The book is hard covered with pages 34 cm high by 29 cm wide. The ACIC's 44 LAC maps have been subdivided (without the original marginal information) into 55 two-page spreads (numbered 1..110) with small overlaps at the edges, an index map and pointers to the adjoining sheet numbers (as in a road atlas). As with the original LAC's, the maps cover most of the near side but do not extend to the limb. They are light beige with grey shaded relief. "The background colouring indicates the albedo...". Contours are shown on some (but not all), just as on the LAC series. North is up, east to the right. The Index lists the principal names and the page numbers on which they are found.

Additional Information

The maps are preceded by 37 pages of introductory material. Some of this is still useful, some quite amusing. It includes:
  • Introduction
  • The Moon: Size and mass, Rotation, Orbit, Librations, Tides, Phases, Physical data
  • The Far Side
  • Mapping the Moon: History, Modern techniques
  • The Lunar Landscape: Mountains, Craters, Rilles, Scarps, Rays, Valleys, Ridges, Maria, Origins, Mascons, Geology
  • Techniques of Lunar Flight: Orbital flight, Paths to the moon, How the Apollo flights were made
  • Index to names
  • How to use the atlas / Lunar names / Apollo missions
  • Key to the maps

The front (north) and rear (south) end-pieces together show the entire nearside as a very clear 54 cm diameter disk (the US Air Force Lunar Reference Mosaic). A 26.5 cm diameter version, with page boundaries overlaid serves as the "Key to the maps"

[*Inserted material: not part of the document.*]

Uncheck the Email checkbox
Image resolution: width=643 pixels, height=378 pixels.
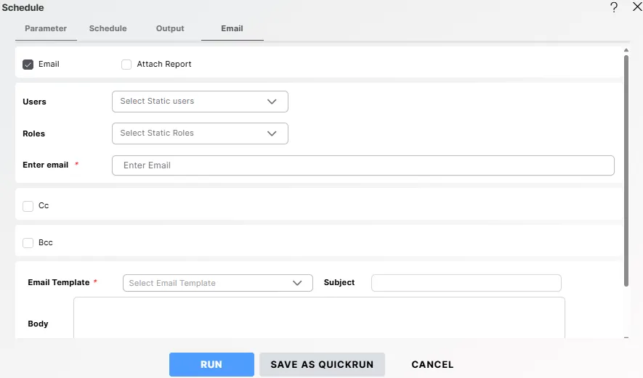(x=28, y=65)
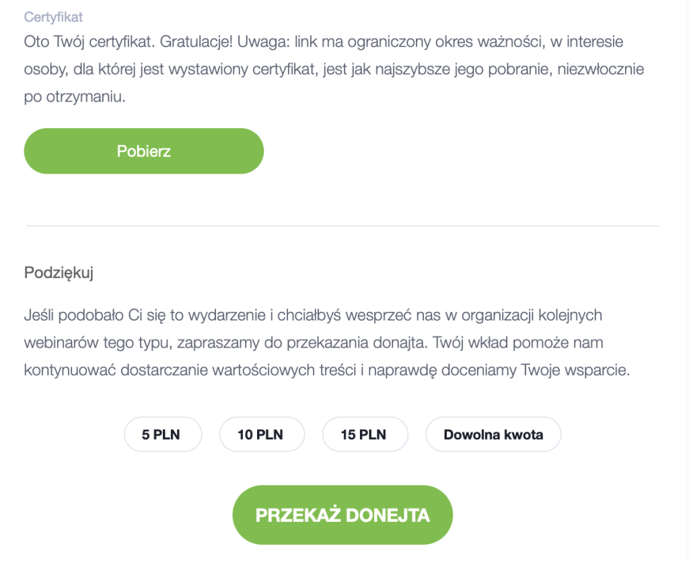
Task: Click the word Gratulacje! in certificate text
Action: coord(196,42)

There are three small 1:40,000,000 maps including the far side (an early version of the NASA LMP charts). One and a half pages show a Mercator projection of 48°N to 48°S while a second full page shows the north and south polar regions in Polar Gnomic projection. All are grayish shaded relief, with just a very few features named, and have sizable Terra Incognito.

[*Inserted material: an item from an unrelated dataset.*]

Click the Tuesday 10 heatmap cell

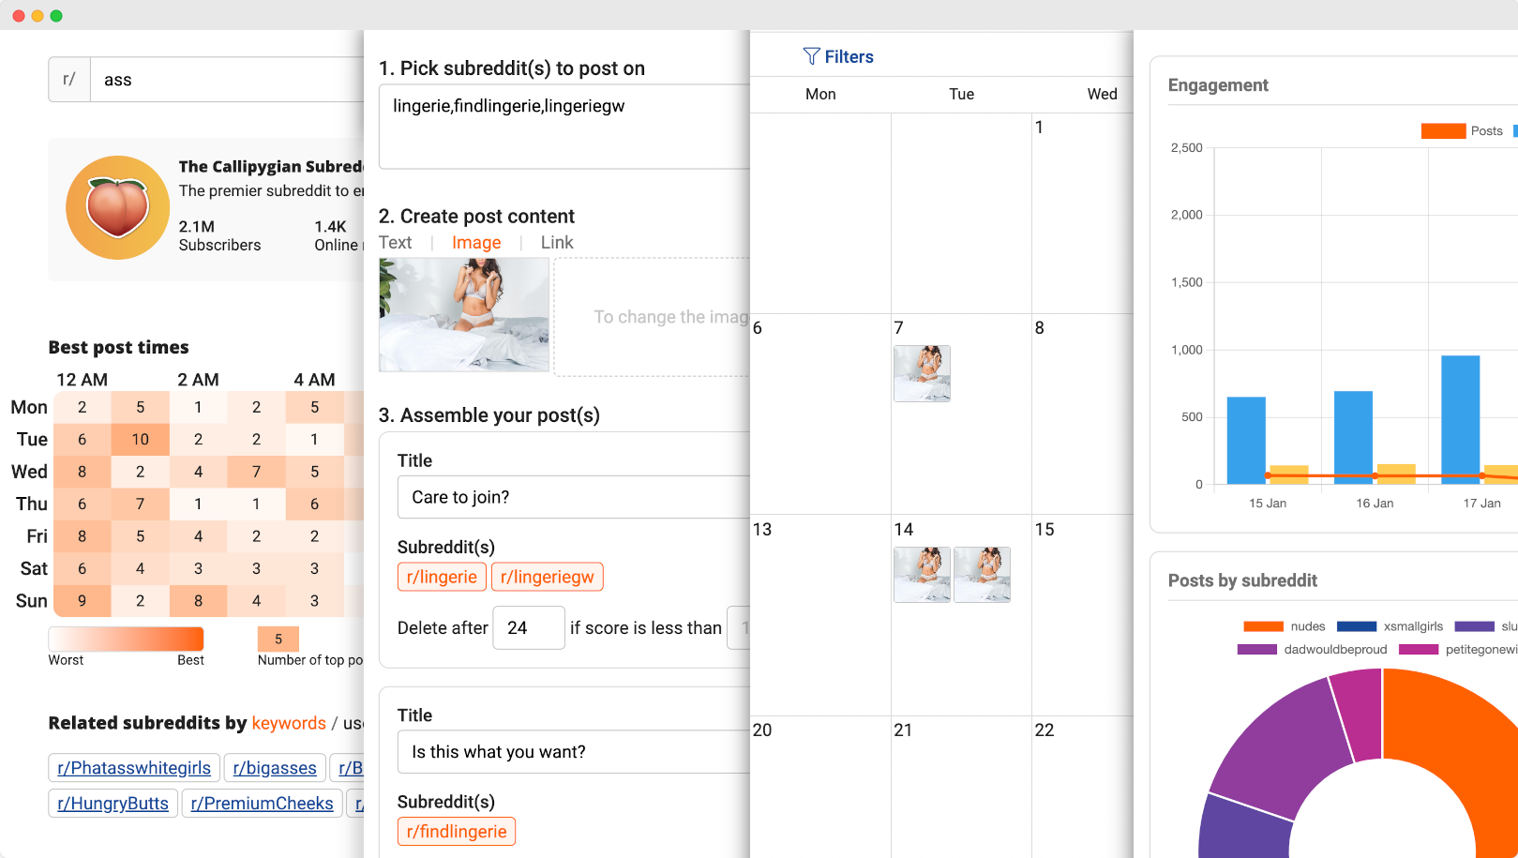point(140,439)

There are very small facsimiles of (parts of) the maps of:

  • Galileo 1609/1610
  • Hevelius 1647
  • Riccioli 1651
  • Cassini 1680
  • Tobias Mayer 1775
  • Wilkins 1946

The Lunar landscape section remains a useful introduction with well selected photographs of most feature types. One full page shows a section of a USGS geological map (with key) centered on Ptolemaeus.

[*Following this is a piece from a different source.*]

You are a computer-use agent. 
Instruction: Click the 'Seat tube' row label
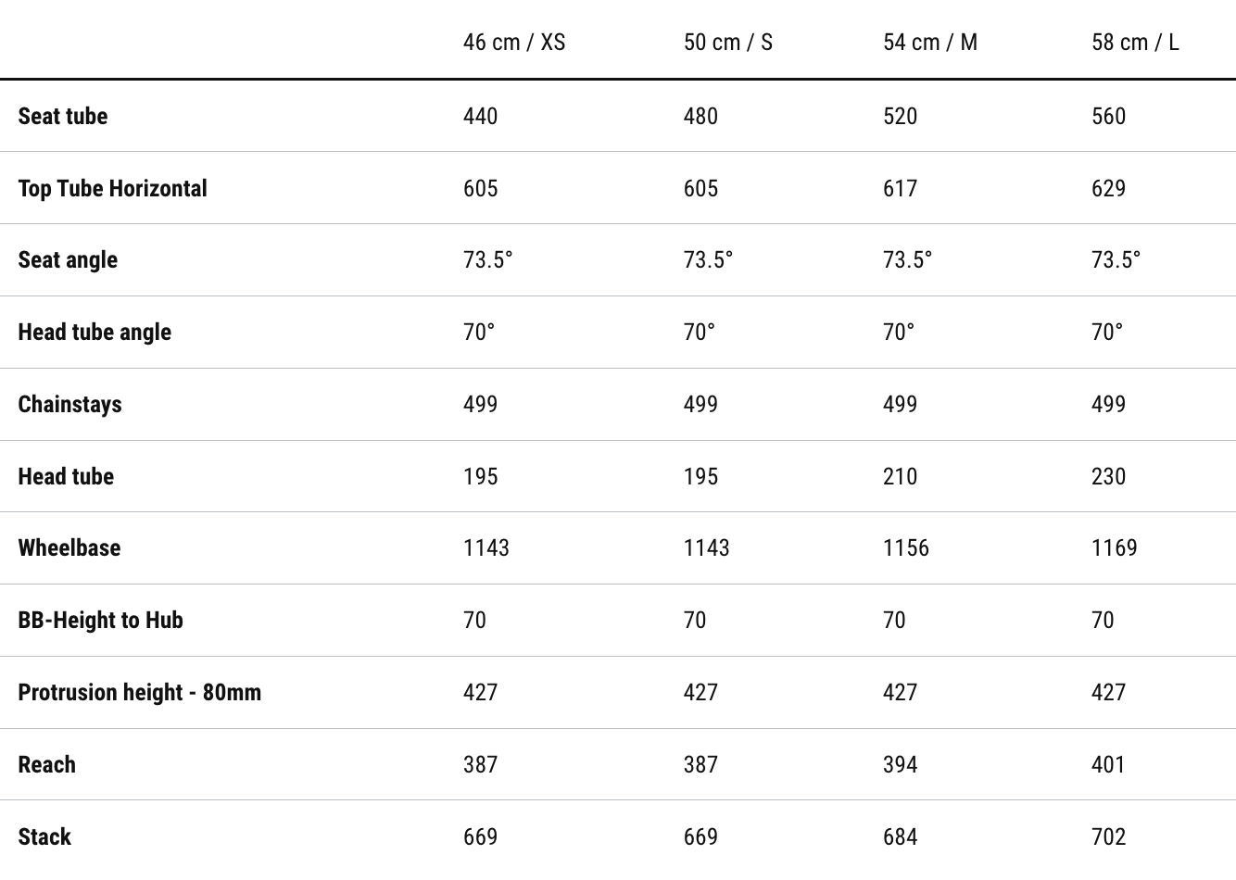tap(63, 116)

It shows both the Apollo Lunar Orbit Chart (ALO) and the Landing Map (photo-mosaic) for Apollo 11.

The formation of the Earth, Moon, and Mars

At page vi (6) of this atlas one could see a neat airbrushed greenish drawing which shows the theoretical formation of the three planetary bodies Earth, Moon, and Mars. According to this drawing, all three bodies came from one oblong body which stretched out like an "oil-blob" inside a Lava Lamp. The small central sphere-shaped body in the oily string should be the Moon, the largest one the Earth, and the medium-sized body the planet Mars. Several minute objects in the neighborhood of the three planetary bodies should be the asteroids.

Orbital photography

Interestingly, given the publication date, the Times Atlas of the Moon contains several orbital lunar photographs taken during the missions of Apollo 8, Apollo 10, and Apollo 11, and there are also several images from the Lunar Orbiter project.

Greek letters for domes, hillocks, hills, small mountains, insulae, and peninsulae

Certain charts in the Times Atlas of the Moon show a distinct kind of lunar nomenclature, a system which is nowadays no longer official: Greek letters for all sorts of small mountains and hillocks. For dedicated explorers of the moon, this nomenclature is (still) a very handy tool during telescopic observations of, for example, the partially shadowed peaks at the morning- or evening-terminator (to create a catalog of all sorts of clair-obscur phenomena at the moon's north-south running day/night boundary).
2017... a new approach.
Near the end of December 2016, the dedicated Flemish explorer of lunar maps and moon atlases (Danny Caes) decided to start a major investigation of the Greek lettered lunar surface formations, to add all of them into the 76 charts of the online revised lunar atlas of Antonin Rukl and also into the individual pages of the Moon-Wiki project (the grand ABC of named lunar surface formations).
Wish me good luck! - DannyCaes Jan 7, 2017
It would be very interesting to add the Greek letter-nomenclature into the online ACT-REACT QUICK MAP of the LROC site!